**WORK TO COMPLETE**
Carry on the reader comments about the jobs report revision, picking up right after the closing question about needing immigrants.

**GIVEN PASSAGE**
■ ■ ■ ■ ■ ■ ■
Given the angry denunciations and predictions by assorted FlaglerLive readers about the socialist or communist regime to be inevitably implemented should the Harris/Walz ticket win in November (were those naysayers ever to come to be believable), who knew that today’s American socialists and communists oppose the Democratic Party enough to travel to Chicago to voice their opposition?
Make of it what you will. Me? I accept that there are many different ways to hold communist or socialist ideas, just as there are many different types of authoritarianism.
Ray W. says
Forbes interprets today’s annual revision to the previous year’s monthly jobs report as giving “little reason to fret at the headline revision number, according to some economists.”
The annual revision has the Labor Department reports as optimistic by showing a downward revision 818k jobs over the past 12 months, or 68k fewer jobs created per month.
A critic of the report wrote that the annualized assessment uses different methodology than does the monthly report, citing with particularity that the annualized report errs by “mostly excluding unauthorized immigrants, a group which strongly contributes to overall job growth.” A Goldman Sachs economist estimated the forecast “overstated the error by 400,000 to 600,000. …” That means that the 818k figure is more likely half that number, if not a higher percentage, if one uses more inclusive statistical data.
Make of this what you will. Me? If the monthly BLS jobs added reports includes data on undocumented workers in its assessment of jobs created and if the annualized report excludes that data, then any comparison is mixing apples and oranges. In the end, one data set has job growth at 2.9 million over the past 12 months. The other pegs it at 2.1 million. That means that the economy is adding more jobs than the nation is adding native-born people. Our native-born population is flat lining as native-born women birth fewer and fewer babies on average. The prime native-born 25-54 working population has been dropping in number for years. Is it reasonable to argue that we need immigrants and plenty of them to maintain a thriving economy?
■ ■ ■ ■ ■ ■ ■
**DATA EXTRACTS**

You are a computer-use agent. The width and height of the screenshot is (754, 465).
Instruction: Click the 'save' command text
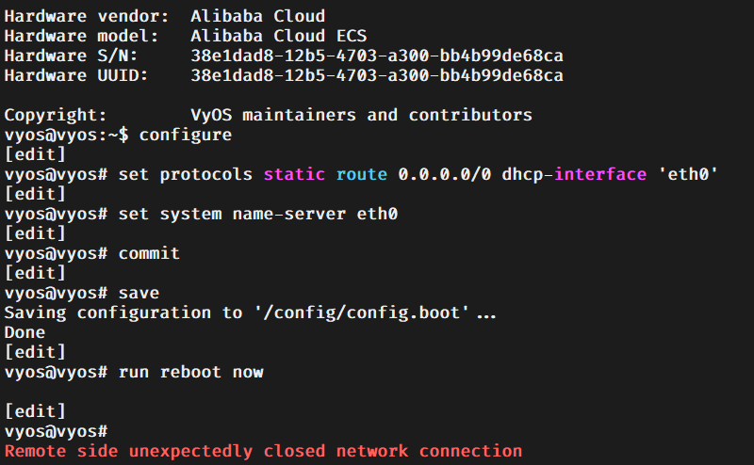139,293
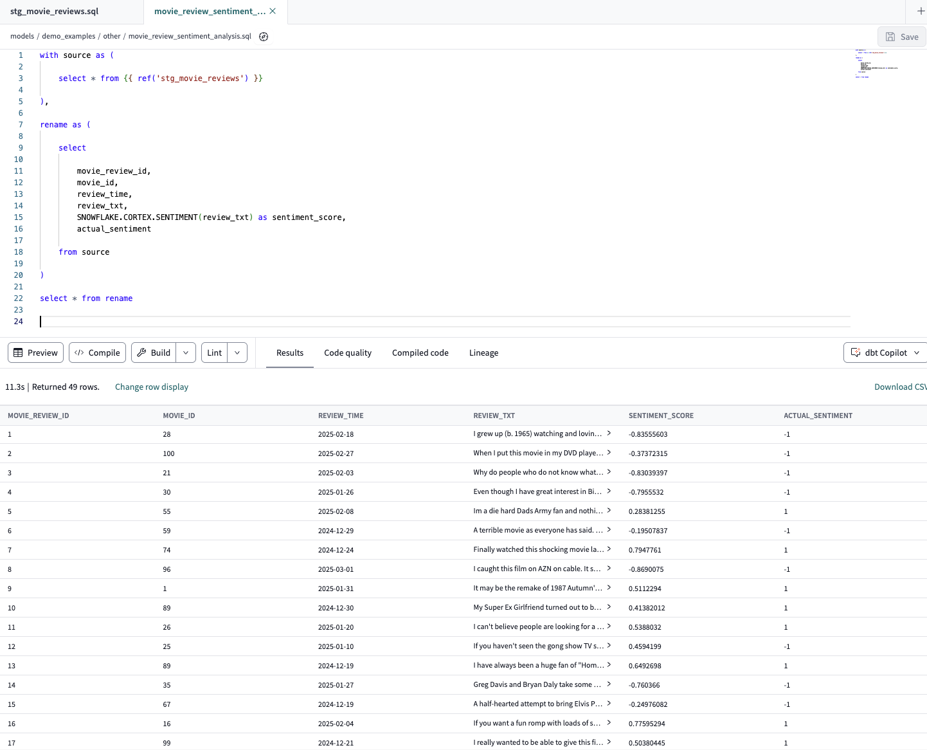Switch to the Compiled code view
Image resolution: width=927 pixels, height=750 pixels.
(x=420, y=352)
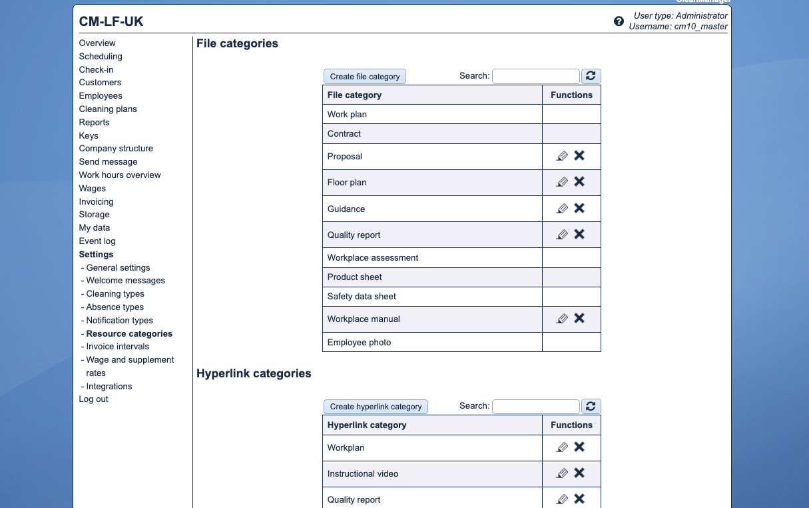Click the Create file category button

click(364, 76)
■ ■ ■ ■ ■ ■ ■
**RESULT OF THE EXERCISE**
Ray W. says
The Post reports that the August 2019 annualized jobs reports reflected a downward adjustment of 500k jobs from the month over month data, just in case Trump tries to sensationalize this report; it happened under his watch, too.
Land of no turn signals says says
Albert Einstein in 1949 Quoted “There will come a time when the rich own all the media,and it will be impossible for the public to make an informed opinion.” We know how she feels about the border(she doesn’t care) high prices what high prices.
Ray W. says
Why worry about the media when you so crassly distort the truth about inflation. Both administrations responded to the staggering effects of a worldwide pandemic by spending trillions of dollars in unfunded stimulus money. It is impossible to separate the overall effect of this collaborative effort.
Laurel says
Trump handed out blinders after staring at the sun.
Sarcasm for those who don’t know.
Ed P says
And yet, the Democrats controlled the White House for 12 of the last 16 years and it’s still Trumps fault even though Biden/Harris are currently in charge.
To those who say the President nor the Vice President can control many factors, then how is everyone able to blame Trump?
Policy discussion is conveniently missing from the conversation. Let’s expand.
Only about 40% of social security recipients pay federal income tax making the 71 million bribes overstated by 40 million. Also missing was discussion of student loan forgiveness and the new convoluted idea of giving first time home buyers $25,000.